El silencio de las once de la noche fue interrumpido por un disparo. Acto seguido, una ráfaga proveniente de unos fusiles de asalto Galil ACE 21, alertó a los pobladores del barrio “El Olvido”. El instinto maternal de doña Lupe provocó que su corazón se estrujara. Algo presentía. Y su temor tenía motivos de sobra: Erick agonizaba.

Él era hijo único de doña Lupe, mujer legendaria cuya vida se había diluido en las plantaciones de banano y que ahora sobrevivía con los exiguos ingresos de su hijo. Erick, por su parte, cansado de la miseria en que vivían en un país secuestrado por un narco dictador, se había convertido en un crítico del gobierno y constantemente acompañaba las manifestaciones populares.

Esa noche, mientras regresaba de una reunión donde se programaba una protesta pacífica frente a la Municipalidad, fue seguido por un sigiloso grupo de policías militares. Cuando estaba a dos cuadras de su casa uno de los criminales del gobierno disparó una sola bala que se alojó en el cerebro del muchacho. Para sellar el acto, los demás asesinos hicieron una lluvia de disparos a un lado de su cuerpo.

Una bala le estaba arrebatando la vida. La sangre emanaba de su cabeza y él no daba muestras de vida evitando que lo remataran. A su alrededor los homicidas presenciaban la escena con frialdad. Al ver que el herido no podía reponerse decidieron marcharse.

Un taxista que había presenciado el hecho, se aprestó para auxiliarlo. Lo subió a su carro y se decidió llevarlo a una clínica en el centro de la ciudad. El hospital público estaba demasiado lejos y quizá el herido moriría en el camino. “Ya veré como obtendré el dinero para los gastos médicos”, le decía el buen samaritano, “lo importante es que usted, mi compa, se salve de morir”. Cuando faltaba una cuadra para llegar a la clínica se dio cuenta que era perseguido por una patrulla. Nervioso y procurando salvar su vida le pidió al herido que caminara lo que hacía falta del camino. El taxista, con profundo pesar, sacó a su pasajero y lo sentó en una acera. Luego aceleró el vehículo y al pasar frente a la clínica tocó el claxon y pidió que auxiliaran al muchacho.

El joven herido había caminado con sus pocas fuerzas la cuadra que hacía falta para llegar a la clínica. La enfermera ya había sido alertada por el taxista para brindarle apoyo. Desde una oficina el doctor Oliva salió a interrogar al herido.

—¿Qué te ocurre muchacho? —le preguntó con evidente enfado por la sangre que caía sobre la cerámica.

—La Policía Militar me ha herido— respondió el joven con enorme dificultad en la respiración.

—La vida castiga a quien no sabe vivirla, hijo.

—Mi único delito es haber protestado por las injusticias de este gobierno contra nosotros, el pueblo.

En ese momento se escuchó a no muy lejana distancia una ráfaga de disparos y el dolor de la herida en su cabeza fue menor que el dolor que experimentó al imaginar que aquellos disparos estaban siendo incrustados en el cuerpo de aquel bondadoso taxista.

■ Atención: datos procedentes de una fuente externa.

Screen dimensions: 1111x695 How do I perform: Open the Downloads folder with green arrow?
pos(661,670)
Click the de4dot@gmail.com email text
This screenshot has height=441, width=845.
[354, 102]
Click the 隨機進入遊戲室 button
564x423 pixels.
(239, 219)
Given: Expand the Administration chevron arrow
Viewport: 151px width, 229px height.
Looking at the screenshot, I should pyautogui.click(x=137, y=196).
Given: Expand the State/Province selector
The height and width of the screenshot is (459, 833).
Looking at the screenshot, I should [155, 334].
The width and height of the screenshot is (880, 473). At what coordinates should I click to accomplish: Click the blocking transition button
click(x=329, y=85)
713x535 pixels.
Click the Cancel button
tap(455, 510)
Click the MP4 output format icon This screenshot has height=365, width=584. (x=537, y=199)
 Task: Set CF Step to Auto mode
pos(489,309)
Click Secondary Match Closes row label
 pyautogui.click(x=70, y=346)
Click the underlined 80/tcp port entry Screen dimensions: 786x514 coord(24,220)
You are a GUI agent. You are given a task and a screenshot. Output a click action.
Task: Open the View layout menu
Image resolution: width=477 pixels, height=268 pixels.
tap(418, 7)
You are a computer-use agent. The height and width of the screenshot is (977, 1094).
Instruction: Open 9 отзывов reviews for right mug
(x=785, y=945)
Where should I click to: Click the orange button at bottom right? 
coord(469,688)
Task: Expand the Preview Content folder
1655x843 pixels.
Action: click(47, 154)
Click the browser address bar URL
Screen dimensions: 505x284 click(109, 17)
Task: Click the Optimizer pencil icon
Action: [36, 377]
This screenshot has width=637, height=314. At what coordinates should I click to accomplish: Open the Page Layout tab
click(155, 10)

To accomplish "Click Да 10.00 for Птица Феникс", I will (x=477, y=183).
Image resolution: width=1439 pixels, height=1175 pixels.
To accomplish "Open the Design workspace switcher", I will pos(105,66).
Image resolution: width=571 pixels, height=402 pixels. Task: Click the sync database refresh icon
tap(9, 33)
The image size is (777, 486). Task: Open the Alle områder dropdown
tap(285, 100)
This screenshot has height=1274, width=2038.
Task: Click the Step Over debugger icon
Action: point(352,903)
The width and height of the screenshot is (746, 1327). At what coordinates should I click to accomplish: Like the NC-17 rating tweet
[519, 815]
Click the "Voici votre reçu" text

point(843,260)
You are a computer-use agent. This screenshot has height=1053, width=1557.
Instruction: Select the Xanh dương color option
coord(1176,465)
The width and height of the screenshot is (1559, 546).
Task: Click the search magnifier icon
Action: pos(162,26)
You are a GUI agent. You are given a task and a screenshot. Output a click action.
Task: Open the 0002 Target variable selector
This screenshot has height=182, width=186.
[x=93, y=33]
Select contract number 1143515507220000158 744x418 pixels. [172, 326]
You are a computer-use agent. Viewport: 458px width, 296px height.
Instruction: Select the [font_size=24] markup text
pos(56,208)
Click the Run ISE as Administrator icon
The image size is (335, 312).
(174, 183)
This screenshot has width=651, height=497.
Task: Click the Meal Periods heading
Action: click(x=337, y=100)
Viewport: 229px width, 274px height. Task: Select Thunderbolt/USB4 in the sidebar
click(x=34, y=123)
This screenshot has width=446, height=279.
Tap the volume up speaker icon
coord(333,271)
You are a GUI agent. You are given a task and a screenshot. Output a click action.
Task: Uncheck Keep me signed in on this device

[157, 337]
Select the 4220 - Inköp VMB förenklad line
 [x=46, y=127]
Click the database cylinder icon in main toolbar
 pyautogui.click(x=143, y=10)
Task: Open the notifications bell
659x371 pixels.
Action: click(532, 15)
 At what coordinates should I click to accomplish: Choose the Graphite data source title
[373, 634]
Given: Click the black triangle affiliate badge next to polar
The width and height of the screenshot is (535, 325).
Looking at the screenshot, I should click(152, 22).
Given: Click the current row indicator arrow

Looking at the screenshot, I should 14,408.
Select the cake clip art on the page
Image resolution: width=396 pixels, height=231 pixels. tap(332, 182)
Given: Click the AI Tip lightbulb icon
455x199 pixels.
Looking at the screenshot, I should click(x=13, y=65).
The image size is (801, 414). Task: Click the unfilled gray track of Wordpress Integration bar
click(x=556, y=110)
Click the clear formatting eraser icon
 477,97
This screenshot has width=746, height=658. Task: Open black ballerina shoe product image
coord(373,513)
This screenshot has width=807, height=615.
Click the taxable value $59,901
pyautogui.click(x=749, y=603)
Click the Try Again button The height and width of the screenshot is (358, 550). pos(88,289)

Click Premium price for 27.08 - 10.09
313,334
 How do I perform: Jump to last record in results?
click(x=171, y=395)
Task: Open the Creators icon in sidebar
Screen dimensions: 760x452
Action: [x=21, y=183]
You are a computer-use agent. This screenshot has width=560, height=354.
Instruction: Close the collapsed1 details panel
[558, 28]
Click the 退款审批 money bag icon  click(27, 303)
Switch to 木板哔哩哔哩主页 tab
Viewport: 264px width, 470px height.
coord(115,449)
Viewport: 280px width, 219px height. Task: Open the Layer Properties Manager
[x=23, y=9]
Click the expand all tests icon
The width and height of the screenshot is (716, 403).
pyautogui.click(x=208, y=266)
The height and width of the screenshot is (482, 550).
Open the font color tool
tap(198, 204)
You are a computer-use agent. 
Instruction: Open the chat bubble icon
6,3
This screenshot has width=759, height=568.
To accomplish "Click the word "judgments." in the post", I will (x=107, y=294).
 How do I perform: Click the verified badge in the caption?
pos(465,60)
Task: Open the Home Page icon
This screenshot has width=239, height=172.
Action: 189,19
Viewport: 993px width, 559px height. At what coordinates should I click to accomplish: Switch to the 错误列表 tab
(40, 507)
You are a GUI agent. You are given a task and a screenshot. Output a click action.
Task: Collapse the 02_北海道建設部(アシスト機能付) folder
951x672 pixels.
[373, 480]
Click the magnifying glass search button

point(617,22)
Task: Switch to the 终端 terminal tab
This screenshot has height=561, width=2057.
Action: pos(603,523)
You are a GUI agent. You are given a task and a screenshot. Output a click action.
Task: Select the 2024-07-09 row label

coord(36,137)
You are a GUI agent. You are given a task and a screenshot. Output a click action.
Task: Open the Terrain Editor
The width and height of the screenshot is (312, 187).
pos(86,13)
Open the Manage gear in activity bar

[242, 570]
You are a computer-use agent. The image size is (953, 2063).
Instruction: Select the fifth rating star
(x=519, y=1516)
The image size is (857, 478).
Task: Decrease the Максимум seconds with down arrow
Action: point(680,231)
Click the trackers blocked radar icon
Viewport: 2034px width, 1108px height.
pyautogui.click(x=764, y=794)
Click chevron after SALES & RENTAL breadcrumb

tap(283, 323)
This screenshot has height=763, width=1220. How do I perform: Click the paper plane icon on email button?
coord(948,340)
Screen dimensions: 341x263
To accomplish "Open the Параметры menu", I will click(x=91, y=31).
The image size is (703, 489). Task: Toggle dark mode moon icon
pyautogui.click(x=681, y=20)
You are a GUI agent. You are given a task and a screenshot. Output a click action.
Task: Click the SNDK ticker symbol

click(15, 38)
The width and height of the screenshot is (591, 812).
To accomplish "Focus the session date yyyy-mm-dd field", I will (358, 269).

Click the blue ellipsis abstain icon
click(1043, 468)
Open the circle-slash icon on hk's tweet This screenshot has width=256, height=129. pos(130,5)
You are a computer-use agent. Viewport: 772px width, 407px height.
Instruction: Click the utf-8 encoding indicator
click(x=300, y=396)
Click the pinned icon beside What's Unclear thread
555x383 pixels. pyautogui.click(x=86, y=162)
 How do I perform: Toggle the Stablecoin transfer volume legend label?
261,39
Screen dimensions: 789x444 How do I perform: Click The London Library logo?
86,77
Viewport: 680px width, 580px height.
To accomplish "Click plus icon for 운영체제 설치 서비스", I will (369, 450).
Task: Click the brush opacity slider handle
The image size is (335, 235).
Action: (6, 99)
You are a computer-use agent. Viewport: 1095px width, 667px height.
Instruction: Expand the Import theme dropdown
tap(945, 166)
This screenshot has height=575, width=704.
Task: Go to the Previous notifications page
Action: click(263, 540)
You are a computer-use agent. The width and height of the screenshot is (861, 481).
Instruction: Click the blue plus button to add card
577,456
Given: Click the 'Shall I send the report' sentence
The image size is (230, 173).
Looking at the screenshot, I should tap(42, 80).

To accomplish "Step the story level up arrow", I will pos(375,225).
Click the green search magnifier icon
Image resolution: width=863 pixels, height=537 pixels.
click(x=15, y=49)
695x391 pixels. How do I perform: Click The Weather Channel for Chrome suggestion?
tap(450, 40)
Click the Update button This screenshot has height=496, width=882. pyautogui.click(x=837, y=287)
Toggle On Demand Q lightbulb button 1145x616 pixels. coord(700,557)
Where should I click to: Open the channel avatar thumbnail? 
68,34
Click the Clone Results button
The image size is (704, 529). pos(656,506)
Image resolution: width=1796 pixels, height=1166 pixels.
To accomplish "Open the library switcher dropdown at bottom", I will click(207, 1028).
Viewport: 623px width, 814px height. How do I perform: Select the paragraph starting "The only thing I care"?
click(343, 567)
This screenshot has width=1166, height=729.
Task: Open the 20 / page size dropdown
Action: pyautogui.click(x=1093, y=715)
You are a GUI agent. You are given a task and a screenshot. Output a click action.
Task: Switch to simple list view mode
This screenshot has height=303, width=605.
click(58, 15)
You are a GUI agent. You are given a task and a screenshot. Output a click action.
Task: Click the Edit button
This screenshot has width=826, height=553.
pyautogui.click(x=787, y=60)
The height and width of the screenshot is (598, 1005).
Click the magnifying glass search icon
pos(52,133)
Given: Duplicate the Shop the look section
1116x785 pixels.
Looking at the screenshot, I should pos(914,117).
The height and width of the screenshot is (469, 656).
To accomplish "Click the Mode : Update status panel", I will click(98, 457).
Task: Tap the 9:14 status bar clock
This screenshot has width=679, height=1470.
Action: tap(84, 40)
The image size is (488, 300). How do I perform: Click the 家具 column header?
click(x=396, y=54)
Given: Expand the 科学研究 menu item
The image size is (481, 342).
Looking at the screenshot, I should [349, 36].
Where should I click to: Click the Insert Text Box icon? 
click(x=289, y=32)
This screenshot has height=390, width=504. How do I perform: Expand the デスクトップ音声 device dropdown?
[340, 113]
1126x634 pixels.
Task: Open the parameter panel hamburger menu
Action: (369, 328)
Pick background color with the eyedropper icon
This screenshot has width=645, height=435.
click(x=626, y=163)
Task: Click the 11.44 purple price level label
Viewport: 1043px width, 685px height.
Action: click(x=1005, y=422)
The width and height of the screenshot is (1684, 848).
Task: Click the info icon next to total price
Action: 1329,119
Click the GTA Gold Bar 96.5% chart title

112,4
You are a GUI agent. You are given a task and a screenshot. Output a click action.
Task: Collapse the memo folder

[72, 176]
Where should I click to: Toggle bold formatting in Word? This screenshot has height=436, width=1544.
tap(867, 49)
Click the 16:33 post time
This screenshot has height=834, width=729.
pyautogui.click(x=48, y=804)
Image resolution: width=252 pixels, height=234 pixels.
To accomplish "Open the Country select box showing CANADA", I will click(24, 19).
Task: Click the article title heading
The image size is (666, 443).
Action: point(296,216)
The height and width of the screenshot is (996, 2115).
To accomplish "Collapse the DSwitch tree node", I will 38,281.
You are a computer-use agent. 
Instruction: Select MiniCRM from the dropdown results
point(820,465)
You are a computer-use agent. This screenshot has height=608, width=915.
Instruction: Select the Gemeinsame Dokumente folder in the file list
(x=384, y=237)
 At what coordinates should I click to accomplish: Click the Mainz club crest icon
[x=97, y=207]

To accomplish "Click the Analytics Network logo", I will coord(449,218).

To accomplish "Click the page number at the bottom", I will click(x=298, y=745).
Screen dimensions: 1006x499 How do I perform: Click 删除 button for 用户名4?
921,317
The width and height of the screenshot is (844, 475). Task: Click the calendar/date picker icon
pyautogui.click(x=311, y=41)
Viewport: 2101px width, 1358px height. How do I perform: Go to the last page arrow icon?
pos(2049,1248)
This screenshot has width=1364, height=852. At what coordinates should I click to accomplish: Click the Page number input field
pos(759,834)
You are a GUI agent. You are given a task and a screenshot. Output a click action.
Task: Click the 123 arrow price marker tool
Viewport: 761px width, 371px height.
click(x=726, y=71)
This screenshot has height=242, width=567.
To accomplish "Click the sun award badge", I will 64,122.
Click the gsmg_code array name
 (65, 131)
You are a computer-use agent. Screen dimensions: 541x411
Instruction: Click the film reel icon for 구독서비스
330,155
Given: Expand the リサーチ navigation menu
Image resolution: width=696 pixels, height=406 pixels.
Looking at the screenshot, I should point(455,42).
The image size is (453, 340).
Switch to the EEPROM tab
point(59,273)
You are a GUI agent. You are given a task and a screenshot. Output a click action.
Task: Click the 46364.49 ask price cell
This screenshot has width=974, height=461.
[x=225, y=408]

La conversación prosiguió. Fue el doctor quien agregó:

—Debes aceptar la voluntad de Dios. El presidente es autoridad divina. Pero bueno, dejemos la política para más tarde. Dime, ¿Quién pagará los costos de hospitalización?

—Soy un desempleado doctor y vivo sólo con mi anciana madre. Al recuperarme yo le pagaré como pueda.

Así concluyó aquel diálogo. El doctor se dirigió a su escritorio serenamente. La enfermera le preguntó:

—¿Procedo?

La mirada fulminante del galeno fue una respuesta contundente. La enfermera solamente agachó su cabeza.

Y en menos de diez minutos falleció aquel joven que luchaba por una vida más justa.